## [What to produce]
All of the entries below must be copied out exactly.

## [Study material]
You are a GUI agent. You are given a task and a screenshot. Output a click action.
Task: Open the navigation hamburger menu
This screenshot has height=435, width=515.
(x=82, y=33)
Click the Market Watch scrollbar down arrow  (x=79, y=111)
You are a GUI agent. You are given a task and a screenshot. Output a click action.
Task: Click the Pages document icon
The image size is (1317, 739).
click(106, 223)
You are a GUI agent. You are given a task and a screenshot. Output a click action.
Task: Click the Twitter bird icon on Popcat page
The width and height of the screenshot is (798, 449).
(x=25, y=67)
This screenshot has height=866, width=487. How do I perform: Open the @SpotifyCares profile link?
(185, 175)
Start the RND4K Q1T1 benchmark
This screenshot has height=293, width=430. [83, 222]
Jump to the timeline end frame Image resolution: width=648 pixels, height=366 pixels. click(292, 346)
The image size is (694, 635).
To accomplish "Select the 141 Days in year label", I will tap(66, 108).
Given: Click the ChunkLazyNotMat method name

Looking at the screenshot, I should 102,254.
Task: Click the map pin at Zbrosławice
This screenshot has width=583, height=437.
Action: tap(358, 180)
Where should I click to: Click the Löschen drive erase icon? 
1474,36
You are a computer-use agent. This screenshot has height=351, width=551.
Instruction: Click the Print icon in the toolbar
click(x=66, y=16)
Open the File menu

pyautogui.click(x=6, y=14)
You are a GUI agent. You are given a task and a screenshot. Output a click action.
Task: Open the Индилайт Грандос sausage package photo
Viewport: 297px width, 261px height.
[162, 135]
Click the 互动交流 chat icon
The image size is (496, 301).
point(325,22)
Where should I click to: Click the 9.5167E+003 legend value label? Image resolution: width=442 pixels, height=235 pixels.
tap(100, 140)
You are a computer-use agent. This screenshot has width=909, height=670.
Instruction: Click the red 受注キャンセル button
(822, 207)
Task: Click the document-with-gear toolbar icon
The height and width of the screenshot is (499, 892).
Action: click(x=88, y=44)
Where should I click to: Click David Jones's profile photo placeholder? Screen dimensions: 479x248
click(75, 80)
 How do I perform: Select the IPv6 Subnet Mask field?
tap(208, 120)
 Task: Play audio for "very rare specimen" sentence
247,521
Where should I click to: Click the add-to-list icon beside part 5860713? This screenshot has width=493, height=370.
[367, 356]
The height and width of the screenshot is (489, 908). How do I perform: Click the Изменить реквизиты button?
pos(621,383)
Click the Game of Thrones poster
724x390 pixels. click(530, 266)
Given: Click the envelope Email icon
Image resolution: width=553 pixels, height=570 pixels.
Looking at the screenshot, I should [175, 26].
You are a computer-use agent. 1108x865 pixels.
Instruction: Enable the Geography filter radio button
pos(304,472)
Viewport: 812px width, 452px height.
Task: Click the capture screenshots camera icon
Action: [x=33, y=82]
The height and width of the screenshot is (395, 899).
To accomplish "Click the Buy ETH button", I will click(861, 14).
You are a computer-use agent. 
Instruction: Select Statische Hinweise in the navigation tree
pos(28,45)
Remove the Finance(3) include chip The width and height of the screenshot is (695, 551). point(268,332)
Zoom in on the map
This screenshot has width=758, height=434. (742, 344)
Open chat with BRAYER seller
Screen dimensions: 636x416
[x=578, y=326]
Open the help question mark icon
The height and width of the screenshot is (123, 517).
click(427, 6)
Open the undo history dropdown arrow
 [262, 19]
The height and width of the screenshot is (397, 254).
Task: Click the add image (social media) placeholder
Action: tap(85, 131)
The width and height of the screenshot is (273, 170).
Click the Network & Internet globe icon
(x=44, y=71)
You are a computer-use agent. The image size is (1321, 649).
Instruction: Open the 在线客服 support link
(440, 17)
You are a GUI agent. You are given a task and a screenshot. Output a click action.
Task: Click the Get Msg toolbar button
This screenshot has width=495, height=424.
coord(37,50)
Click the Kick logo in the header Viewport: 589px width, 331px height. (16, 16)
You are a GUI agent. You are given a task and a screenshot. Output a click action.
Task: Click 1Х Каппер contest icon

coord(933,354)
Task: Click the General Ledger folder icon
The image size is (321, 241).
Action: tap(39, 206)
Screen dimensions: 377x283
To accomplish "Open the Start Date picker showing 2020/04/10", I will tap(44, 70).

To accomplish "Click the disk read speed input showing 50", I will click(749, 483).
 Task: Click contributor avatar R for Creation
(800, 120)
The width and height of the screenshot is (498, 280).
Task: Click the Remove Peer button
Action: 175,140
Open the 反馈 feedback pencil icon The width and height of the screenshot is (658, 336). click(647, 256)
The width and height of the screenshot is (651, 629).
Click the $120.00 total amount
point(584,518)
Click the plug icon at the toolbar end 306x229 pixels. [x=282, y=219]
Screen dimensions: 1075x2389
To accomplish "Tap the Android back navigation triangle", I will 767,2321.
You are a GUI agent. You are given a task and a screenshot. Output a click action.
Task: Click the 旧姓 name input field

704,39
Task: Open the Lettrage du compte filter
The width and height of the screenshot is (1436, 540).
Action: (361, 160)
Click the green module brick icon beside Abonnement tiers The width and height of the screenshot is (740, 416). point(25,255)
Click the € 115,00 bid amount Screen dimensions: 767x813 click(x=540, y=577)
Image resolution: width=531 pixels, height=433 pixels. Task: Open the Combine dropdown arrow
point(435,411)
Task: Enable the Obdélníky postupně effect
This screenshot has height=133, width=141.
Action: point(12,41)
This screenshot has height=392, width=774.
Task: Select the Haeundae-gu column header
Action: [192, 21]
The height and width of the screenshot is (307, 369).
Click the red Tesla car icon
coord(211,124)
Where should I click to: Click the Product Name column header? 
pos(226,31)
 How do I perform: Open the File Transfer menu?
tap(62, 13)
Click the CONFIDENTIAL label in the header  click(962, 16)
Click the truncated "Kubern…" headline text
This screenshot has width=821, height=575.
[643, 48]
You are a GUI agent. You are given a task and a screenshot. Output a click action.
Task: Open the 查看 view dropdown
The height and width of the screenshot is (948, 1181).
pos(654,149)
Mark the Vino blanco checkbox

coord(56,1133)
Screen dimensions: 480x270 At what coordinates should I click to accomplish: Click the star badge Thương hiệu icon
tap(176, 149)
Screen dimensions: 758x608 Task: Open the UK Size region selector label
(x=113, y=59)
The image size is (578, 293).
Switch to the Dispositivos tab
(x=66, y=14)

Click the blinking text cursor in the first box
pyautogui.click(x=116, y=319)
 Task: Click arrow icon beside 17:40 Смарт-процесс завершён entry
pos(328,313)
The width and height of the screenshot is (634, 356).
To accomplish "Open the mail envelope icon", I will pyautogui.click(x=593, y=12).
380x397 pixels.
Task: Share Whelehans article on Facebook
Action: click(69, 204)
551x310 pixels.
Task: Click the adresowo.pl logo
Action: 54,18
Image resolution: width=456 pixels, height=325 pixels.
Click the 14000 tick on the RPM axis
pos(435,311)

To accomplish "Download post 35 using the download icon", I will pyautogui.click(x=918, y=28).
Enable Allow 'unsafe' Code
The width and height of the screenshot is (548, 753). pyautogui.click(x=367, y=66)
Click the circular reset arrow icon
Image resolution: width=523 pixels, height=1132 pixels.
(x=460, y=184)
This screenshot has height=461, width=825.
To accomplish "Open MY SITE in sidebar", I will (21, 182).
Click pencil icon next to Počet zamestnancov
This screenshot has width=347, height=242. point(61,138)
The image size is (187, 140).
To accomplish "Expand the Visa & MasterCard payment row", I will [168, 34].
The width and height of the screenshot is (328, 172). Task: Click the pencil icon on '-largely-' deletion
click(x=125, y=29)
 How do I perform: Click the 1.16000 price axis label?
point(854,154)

## [Response]
You are a GUI agent. You are given a task and a screenshot. Output a click action.
Task: Open the navigation hamburger menu
This screenshot has height=435, width=515.
(x=82, y=33)
Click the Market Watch scrollbar down arrow  (x=79, y=111)
You are a GUI agent. You are given a task and a screenshot. Output a click action.
Task: Click the Pages document icon
The image size is (1317, 739).
click(106, 223)
You are a GUI agent. You are given a task and a screenshot. Output a click action.
Task: Click the Twitter bird icon on Popcat page
The width and height of the screenshot is (798, 449).
(x=25, y=67)
This screenshot has height=866, width=487. How do I perform: Open the @SpotifyCares profile link?
(185, 175)
Start the RND4K Q1T1 benchmark
This screenshot has height=293, width=430. [83, 222]
Jump to the timeline end frame Image resolution: width=648 pixels, height=366 pixels. click(292, 346)
The image size is (694, 635).
To accomplish "Select the 141 Days in year label", I will tap(66, 108).
Given: Click the ChunkLazyNotMat method name

Looking at the screenshot, I should 102,254.
Task: Click the map pin at Zbrosławice
This screenshot has width=583, height=437.
Action: tap(358, 180)
Where should I click to: Click the Löschen drive erase icon? 
1474,36
You are a computer-use agent. This screenshot has height=351, width=551.
Instruction: Click the Print icon in the toolbar
click(x=66, y=16)
Open the File menu

pyautogui.click(x=6, y=14)
You are a GUI agent. You are given a task and a screenshot. Output a click action.
Task: Open the Индилайт Грандос sausage package photo
Viewport: 297px width, 261px height.
[162, 135]
Click the 互动交流 chat icon
The image size is (496, 301).
point(325,22)
Where should I click to: Click the 9.5167E+003 legend value label? Image resolution: width=442 pixels, height=235 pixels.
tap(100, 140)
You are a computer-use agent. This screenshot has width=909, height=670.
Instruction: Click the red 受注キャンセル button
(822, 207)
Task: Click the document-with-gear toolbar icon
The height and width of the screenshot is (499, 892).
Action: click(x=88, y=44)
Where should I click to: Click David Jones's profile photo placeholder? Screen dimensions: 479x248
click(75, 80)
 How do I perform: Select the IPv6 Subnet Mask field?
tap(208, 120)
 Task: Play audio for "very rare specimen" sentence
247,521
Where should I click to: Click the add-to-list icon beside part 5860713? This screenshot has width=493, height=370.
[367, 356]
The height and width of the screenshot is (489, 908). How do I perform: Click the Изменить реквизиты button?
pos(621,383)
Click the Game of Thrones poster
724x390 pixels. click(530, 266)
Given: Click the envelope Email icon
Image resolution: width=553 pixels, height=570 pixels.
Looking at the screenshot, I should [175, 26].
You are a computer-use agent. 1108x865 pixels.
Instruction: Enable the Geography filter radio button
pos(304,472)
Viewport: 812px width, 452px height.
Task: Click the capture screenshots camera icon
Action: [x=33, y=82]
The height and width of the screenshot is (395, 899).
To accomplish "Click the Buy ETH button", I will click(861, 14).
You are a computer-use agent. 
Instruction: Select Statische Hinweise in the navigation tree
pos(28,45)
Remove the Finance(3) include chip The width and height of the screenshot is (695, 551). point(268,332)
Zoom in on the map
This screenshot has width=758, height=434. (742, 344)
Open chat with BRAYER seller
Screen dimensions: 636x416
[x=578, y=326]
Open the help question mark icon
The height and width of the screenshot is (123, 517).
click(427, 6)
Open the undo history dropdown arrow
 [262, 19]
The height and width of the screenshot is (397, 254).
Task: Click the add image (social media) placeholder
Action: tap(85, 131)
The width and height of the screenshot is (273, 170).
Click the Network & Internet globe icon
(x=44, y=71)
You are a computer-use agent. The image size is (1321, 649).
Instruction: Open the 在线客服 support link
(440, 17)
You are a GUI agent. You are given a task and a screenshot. Output a click action.
Task: Click the Get Msg toolbar button
This screenshot has width=495, height=424.
coord(37,50)
Click the Kick logo in the header Viewport: 589px width, 331px height. (16, 16)
You are a GUI agent. You are given a task and a screenshot. Output a click action.
Task: Click 1Х Каппер contest icon

coord(933,354)
Task: Click the General Ledger folder icon
The image size is (321, 241).
Action: tap(39, 206)
Screen dimensions: 377x283
To accomplish "Open the Start Date picker showing 2020/04/10", I will tap(44, 70).

To accomplish "Click the disk read speed input showing 50", I will click(749, 483).
 Task: Click contributor avatar R for Creation
(800, 120)
The width and height of the screenshot is (498, 280).
Task: Click the Remove Peer button
Action: 175,140
Open the 反馈 feedback pencil icon The width and height of the screenshot is (658, 336). click(647, 256)
The width and height of the screenshot is (651, 629).
Click the $120.00 total amount
point(584,518)
Click the plug icon at the toolbar end 306x229 pixels. [x=282, y=219]
Screen dimensions: 1075x2389
To accomplish "Tap the Android back navigation triangle", I will 767,2321.
You are a GUI agent. You are given a task and a screenshot. Output a click action.
Task: Click the 旧姓 name input field

704,39
Task: Open the Lettrage du compte filter
The width and height of the screenshot is (1436, 540).
Action: (361, 160)
Click the green module brick icon beside Abonnement tiers The width and height of the screenshot is (740, 416). point(25,255)
Click the € 115,00 bid amount Screen dimensions: 767x813 click(x=540, y=577)
Image resolution: width=531 pixels, height=433 pixels. Task: Open the Combine dropdown arrow
point(435,411)
Task: Enable the Obdélníky postupně effect
This screenshot has height=133, width=141.
Action: point(12,41)
This screenshot has height=392, width=774.
Task: Select the Haeundae-gu column header
Action: [192, 21]
The height and width of the screenshot is (307, 369).
Click the red Tesla car icon
coord(211,124)
Where should I click to: Click the Product Name column header? 
pos(226,31)
 How do I perform: Open the File Transfer menu?
tap(62, 13)
Click the CONFIDENTIAL label in the header  click(962, 16)
Click the truncated "Kubern…" headline text
This screenshot has width=821, height=575.
[643, 48]
You are a GUI agent. You are given a task and a screenshot. Output a click action.
Task: Open the 查看 view dropdown
The height and width of the screenshot is (948, 1181).
pos(654,149)
Mark the Vino blanco checkbox

coord(56,1133)
Screen dimensions: 480x270 At what coordinates should I click to accomplish: Click the star badge Thương hiệu icon
tap(176, 149)
Screen dimensions: 758x608 Task: Open the UK Size region selector label
(x=113, y=59)
The image size is (578, 293).
Switch to the Dispositivos tab
(x=66, y=14)

Click the blinking text cursor in the first box
pyautogui.click(x=116, y=319)
 Task: Click arrow icon beside 17:40 Смарт-процесс завершён entry
pos(328,313)
The width and height of the screenshot is (634, 356).
To accomplish "Open the mail envelope icon", I will pyautogui.click(x=593, y=12).
380x397 pixels.
Task: Share Whelehans article on Facebook
Action: click(69, 204)
551x310 pixels.
Task: Click the adresowo.pl logo
Action: 54,18
Image resolution: width=456 pixels, height=325 pixels.
Click the 14000 tick on the RPM axis
pos(435,311)

To accomplish "Download post 35 using the download icon", I will pyautogui.click(x=918, y=28).
Enable Allow 'unsafe' Code
The width and height of the screenshot is (548, 753). pyautogui.click(x=367, y=66)
Click the circular reset arrow icon
Image resolution: width=523 pixels, height=1132 pixels.
(x=460, y=184)
This screenshot has height=461, width=825.
To accomplish "Open MY SITE in sidebar", I will (21, 182).
Click pencil icon next to Počet zamestnancov
This screenshot has width=347, height=242. point(61,138)
The image size is (187, 140).
To accomplish "Expand the Visa & MasterCard payment row", I will [168, 34].
The width and height of the screenshot is (328, 172). Task: Click the pencil icon on '-largely-' deletion
click(x=125, y=29)
 How do I perform: Click the 1.16000 price axis label?
point(854,154)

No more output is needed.